Winning a national championship is every college basketball player’s dream. When you don’t accomplish that goal, it’s definitely disappointing. But only one team can win it all, and there are hundreds of student-athletes feeling the same as my Duke Blue Devils right now. Every year, Coach K would tell us that even with his storied success in the NCAA tournament, almost every season besides three (at the time) ended in a loss. You just can’t win every year.
For a lot of programs, making it to the Sweet 16 is almost like winning the championship. That's not the case at Duke. I know the program doesn't look at this year as a failure, but of course we wanted to win the whole thing. Who doesn't? Regardless of how the season ended, as a Duke graduate, I am very proud of this years' team. People thought we’d have a down year after winning the title the year before, but losing three players to the NBA. They experienced some difficulties throughout different stretches of the season, but they stuck together. And they did have some really good moments, like beating Carolina (who’s headed to the Final Four), and some other tough wins. Though young, they were an extremely resilient and hardworking group. They were one of the last 16 teams standing, and at points during the year, they were out of the top 16 in terms of ranking. So they really came together toward the end of the year and worked themselves back in to the mix.
I didn’t get to see the Sweet 16 game vs. Oregon live because we had a game that night. But my guys went up against a tough, #1 seeded team, and knew going in that they were going to be challenged. We faced a talented player in point guard Dillon Brooks, who had a great game, and then we didn't play our best ball. And when that happens, you usually get eliminated. That’s what this time of year is about. In addressing the team after the tough loss, I can't imagine that Coach K was too negative toward his team because they did play hard for him all year. From my experience, Coach K is the ultimate motivator and gives some great speeches. However, his best words were typically before we headed out to win a game. I can't remember a GREAT post-loss speech (that I can share). Preparation is one of Coach’s keys to success. From experience, I know that there's no thought of his that would lead him to be prepared for a speech after not coming out on top. Competing and ultimately winning is the only thing important to him.
I know how tough it is to lose when you think you are capable of more. During my junior (and final) year of college, I didn’t play my best in the tournament. Our first-round game against Binghamton was an easy one for us to win, and we beat Texas after that and I played well. But Villanova (who went on to the Final Four) killed us in the Sweet 16. I played my worst game of the entire year. It was very disappointing. It’s hard to come to terms with the fact that you are not going to be the champion, especially because I thought we had a team that could win.
That summer I left early for the NBA, and the following season Duke won the national championship. In a lot of ways I felt like I was part of the win because I played so many games and went through so many practices and battles with my teammates and friends who won it. Following the win, I saw one of the assistant coaches at the time, Steve Wojciechowski. He came over to me and said, “Man, you helped us get here. Just know that.” That was a great feeling!
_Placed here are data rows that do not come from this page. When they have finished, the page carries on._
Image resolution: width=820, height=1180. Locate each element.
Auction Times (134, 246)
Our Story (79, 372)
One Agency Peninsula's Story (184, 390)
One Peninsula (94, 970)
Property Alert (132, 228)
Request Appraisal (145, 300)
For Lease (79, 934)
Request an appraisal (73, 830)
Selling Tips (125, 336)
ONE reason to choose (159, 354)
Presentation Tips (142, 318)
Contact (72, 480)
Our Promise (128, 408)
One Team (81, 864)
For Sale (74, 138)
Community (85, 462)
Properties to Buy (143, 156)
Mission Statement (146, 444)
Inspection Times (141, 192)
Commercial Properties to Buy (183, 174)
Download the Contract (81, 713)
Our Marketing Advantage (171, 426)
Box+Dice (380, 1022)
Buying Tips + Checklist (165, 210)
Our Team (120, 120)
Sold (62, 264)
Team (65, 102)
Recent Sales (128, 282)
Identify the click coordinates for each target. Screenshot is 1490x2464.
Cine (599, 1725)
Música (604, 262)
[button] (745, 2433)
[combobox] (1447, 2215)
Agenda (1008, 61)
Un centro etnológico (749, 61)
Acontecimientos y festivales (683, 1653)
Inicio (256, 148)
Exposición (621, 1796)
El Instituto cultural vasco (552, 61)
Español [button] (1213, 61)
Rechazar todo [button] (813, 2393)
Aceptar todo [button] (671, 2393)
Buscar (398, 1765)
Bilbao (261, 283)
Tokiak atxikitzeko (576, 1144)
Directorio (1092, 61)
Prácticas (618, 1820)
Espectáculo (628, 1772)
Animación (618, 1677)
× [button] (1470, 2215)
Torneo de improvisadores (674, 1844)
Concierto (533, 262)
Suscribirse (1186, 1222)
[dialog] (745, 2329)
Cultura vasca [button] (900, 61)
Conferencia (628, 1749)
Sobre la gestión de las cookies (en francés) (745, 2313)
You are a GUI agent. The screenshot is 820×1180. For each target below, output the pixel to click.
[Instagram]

When Duke wins, we all win.
People always ask me, “Do you regret leaving early for the NBA?” The answer is no. I look at things realistically. Had I stayed, the team would have been very different. Team chemistry is such a delicate thing, and there’s no telling if we would have gelled as well with me there or not. My departure also gave guys like Nolan Smith, Jon Scheyer and Kyle Singler a chance to really shine. I have no regrets. I made the choice to go to the NBA, and I’m currently living my dream. I wish we had won the national championship during my time there, when I had the chance! If there’s anything for me to regret, that would be it.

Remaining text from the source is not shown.